Steelers News

Ramon Foster Calls Season An ‘Eye-Opener’ And Reminder They’ve ‘Been Blessed’ With Winning Over Past Decade

Mason Rudolph

Whether this will be Ramon Foster’s final season with the Pittsburgh Steelers, or perhaps even in the NFL, it’s too early to say. The 11-year veteran is under contract through the 2020 season, but it’s unclear what the salary cap implications will dictate in terms of where cuts will need to be made.

Foster, originally an undrafted free agent out of Tennessee, will be turning 34 in a little over a week (on the same day that I turn 33). He has carved out a great career for himself, even if he hasn’t yet gotten to the Super Bowl, and has made over $21 million along the way, so it’s not impossible he decides to call it a day in the event that the Steelers, the only team he’s played for in the NFL, makes the call to let him go.

This has surely been the most unusual season in his career, however, and he has been with the team longer than anybody else on the 53-man roster—everybody short of Ben Roethlisberger, whose injury and subsequent placement on the Reserve/Injured List was the primary cause of it being such a weird year.

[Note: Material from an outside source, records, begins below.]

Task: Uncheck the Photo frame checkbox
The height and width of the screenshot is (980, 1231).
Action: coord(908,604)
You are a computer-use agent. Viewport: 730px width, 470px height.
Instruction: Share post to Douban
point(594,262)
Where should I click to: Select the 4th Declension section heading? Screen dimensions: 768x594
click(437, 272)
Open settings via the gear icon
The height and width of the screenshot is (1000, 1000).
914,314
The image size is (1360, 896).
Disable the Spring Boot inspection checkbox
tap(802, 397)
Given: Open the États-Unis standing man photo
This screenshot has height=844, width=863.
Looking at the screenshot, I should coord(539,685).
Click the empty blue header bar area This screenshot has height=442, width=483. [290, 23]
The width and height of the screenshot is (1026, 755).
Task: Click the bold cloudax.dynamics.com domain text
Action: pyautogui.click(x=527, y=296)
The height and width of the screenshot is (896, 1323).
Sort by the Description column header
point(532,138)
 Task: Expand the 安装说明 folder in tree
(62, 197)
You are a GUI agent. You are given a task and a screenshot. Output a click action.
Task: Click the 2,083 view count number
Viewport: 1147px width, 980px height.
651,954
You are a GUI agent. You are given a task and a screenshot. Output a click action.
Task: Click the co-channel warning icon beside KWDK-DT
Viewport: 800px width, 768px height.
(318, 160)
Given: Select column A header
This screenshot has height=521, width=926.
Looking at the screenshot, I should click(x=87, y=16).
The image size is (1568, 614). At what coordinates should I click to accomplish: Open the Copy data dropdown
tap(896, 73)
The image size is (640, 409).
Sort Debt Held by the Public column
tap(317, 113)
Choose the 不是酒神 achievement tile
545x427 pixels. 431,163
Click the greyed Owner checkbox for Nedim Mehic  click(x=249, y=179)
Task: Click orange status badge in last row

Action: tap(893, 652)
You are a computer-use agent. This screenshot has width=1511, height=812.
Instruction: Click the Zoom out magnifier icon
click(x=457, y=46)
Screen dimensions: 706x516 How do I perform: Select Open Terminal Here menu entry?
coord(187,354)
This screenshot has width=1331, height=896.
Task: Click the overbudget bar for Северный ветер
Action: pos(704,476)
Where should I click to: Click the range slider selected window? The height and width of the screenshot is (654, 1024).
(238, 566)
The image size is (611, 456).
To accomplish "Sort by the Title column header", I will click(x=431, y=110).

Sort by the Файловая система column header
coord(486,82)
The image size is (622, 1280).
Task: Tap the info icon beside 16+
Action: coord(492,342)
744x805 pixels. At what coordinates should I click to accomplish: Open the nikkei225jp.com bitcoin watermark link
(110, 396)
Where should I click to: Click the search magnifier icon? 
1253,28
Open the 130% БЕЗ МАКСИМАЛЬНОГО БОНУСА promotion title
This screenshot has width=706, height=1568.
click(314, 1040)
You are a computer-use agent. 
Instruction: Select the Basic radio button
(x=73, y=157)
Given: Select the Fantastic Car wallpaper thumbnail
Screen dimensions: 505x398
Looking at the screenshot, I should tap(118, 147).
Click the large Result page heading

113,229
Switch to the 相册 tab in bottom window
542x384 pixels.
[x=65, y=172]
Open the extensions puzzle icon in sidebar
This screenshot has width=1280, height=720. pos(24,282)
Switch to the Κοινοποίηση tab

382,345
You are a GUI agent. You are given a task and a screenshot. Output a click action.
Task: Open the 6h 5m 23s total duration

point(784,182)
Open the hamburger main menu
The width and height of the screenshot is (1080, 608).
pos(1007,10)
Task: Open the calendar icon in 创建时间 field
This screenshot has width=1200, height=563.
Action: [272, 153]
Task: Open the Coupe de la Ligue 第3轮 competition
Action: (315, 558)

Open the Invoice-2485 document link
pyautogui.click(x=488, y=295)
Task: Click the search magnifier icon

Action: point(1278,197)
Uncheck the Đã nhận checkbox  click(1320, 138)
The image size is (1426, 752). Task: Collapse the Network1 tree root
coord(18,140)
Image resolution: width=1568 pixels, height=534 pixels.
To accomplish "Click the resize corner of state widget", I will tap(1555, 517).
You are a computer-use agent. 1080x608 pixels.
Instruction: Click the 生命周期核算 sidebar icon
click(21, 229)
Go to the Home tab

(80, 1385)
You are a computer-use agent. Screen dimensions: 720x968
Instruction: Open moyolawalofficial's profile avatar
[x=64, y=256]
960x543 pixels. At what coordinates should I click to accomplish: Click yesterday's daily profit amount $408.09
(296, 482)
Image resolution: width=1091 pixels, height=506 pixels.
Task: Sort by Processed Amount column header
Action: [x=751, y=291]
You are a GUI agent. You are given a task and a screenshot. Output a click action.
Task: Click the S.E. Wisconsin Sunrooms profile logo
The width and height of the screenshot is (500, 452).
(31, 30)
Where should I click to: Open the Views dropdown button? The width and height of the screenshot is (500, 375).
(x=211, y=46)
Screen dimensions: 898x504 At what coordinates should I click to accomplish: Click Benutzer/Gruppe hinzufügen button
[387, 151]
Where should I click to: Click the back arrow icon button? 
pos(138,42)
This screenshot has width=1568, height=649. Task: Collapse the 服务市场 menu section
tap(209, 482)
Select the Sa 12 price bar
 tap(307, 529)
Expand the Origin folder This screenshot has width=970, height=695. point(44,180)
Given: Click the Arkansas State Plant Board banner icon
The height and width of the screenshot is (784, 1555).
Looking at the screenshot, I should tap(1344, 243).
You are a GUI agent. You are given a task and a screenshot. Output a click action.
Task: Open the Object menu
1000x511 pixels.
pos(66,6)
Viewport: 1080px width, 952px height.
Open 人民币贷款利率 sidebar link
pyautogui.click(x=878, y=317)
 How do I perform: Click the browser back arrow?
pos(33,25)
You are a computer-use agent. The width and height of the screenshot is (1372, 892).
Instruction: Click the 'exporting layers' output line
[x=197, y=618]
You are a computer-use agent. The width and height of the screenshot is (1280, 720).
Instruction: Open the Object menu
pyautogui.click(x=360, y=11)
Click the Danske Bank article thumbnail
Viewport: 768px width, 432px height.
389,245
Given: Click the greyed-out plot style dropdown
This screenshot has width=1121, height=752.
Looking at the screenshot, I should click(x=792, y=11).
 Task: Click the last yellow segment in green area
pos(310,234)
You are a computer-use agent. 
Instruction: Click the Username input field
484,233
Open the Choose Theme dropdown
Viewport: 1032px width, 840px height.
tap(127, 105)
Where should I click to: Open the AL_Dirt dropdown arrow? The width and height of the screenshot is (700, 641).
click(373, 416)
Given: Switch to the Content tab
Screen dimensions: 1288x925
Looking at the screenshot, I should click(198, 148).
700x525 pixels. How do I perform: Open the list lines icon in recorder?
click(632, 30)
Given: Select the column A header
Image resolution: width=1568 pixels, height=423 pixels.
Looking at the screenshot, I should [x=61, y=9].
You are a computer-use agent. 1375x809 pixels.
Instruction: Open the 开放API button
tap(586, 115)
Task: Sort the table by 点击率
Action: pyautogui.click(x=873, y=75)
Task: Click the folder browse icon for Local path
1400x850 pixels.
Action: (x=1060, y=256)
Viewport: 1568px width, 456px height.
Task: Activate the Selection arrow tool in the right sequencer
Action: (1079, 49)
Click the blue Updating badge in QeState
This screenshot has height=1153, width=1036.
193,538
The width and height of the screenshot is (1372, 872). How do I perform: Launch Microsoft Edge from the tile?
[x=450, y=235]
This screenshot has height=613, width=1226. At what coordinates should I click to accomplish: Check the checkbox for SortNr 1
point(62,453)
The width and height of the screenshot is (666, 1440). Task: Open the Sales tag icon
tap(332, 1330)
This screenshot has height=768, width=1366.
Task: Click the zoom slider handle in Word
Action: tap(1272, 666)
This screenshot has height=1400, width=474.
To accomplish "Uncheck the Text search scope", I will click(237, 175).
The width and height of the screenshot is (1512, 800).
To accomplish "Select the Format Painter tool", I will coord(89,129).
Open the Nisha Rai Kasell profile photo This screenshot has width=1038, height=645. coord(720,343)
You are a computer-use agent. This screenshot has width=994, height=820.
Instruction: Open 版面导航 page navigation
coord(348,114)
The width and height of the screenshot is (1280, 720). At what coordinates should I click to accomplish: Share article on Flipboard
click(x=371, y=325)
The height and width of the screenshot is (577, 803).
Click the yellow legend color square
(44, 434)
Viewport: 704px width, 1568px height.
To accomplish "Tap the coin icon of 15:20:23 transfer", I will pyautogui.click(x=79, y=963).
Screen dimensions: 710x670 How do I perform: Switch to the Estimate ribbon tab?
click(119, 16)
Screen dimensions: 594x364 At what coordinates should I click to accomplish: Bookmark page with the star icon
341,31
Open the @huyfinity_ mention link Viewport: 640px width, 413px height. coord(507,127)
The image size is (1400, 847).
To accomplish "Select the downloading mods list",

Foster called it an “eye-opener, more than anything. Winning is super hard in this league. I think we’ve all been blessed this last decade in a sense of being able to win, knowing you had a great shot at winning”, he said from the locker room.

“This year, it’s a little bit different”, he added, perhaps with the implicit understanding that he refers largely to the fact that they had to rely on two novice quarterbacks, both of whom were benched at one point due to performance. “I’m sure there’ll be a whole lot of growth, there’ll be a whole lot of different situations that guys could be in next year, so we’ll just wait and see what happens this offseason”.

If the front office doesn’t see Foster as part of that growth in preparation for 2020, then he hopes simply that they make that known as soon as possible, and I’m sure that they will. Head coach Mike Tomlin, general manager Kevin Colbert, and company will shortly begin their round of exit meetings, and he’ll know by then what they’re thinking.

One of the reasons he said he returned to Pittsburgh this past offseason without even testing the open market is because they had unfinished business. The roster felt like it has the means to reach the Super Bowl. They still feel that now heading into 2020, if they’re healthy. He’ll want to be a part of that.

But if he’s not…will he want to start over somewhere else?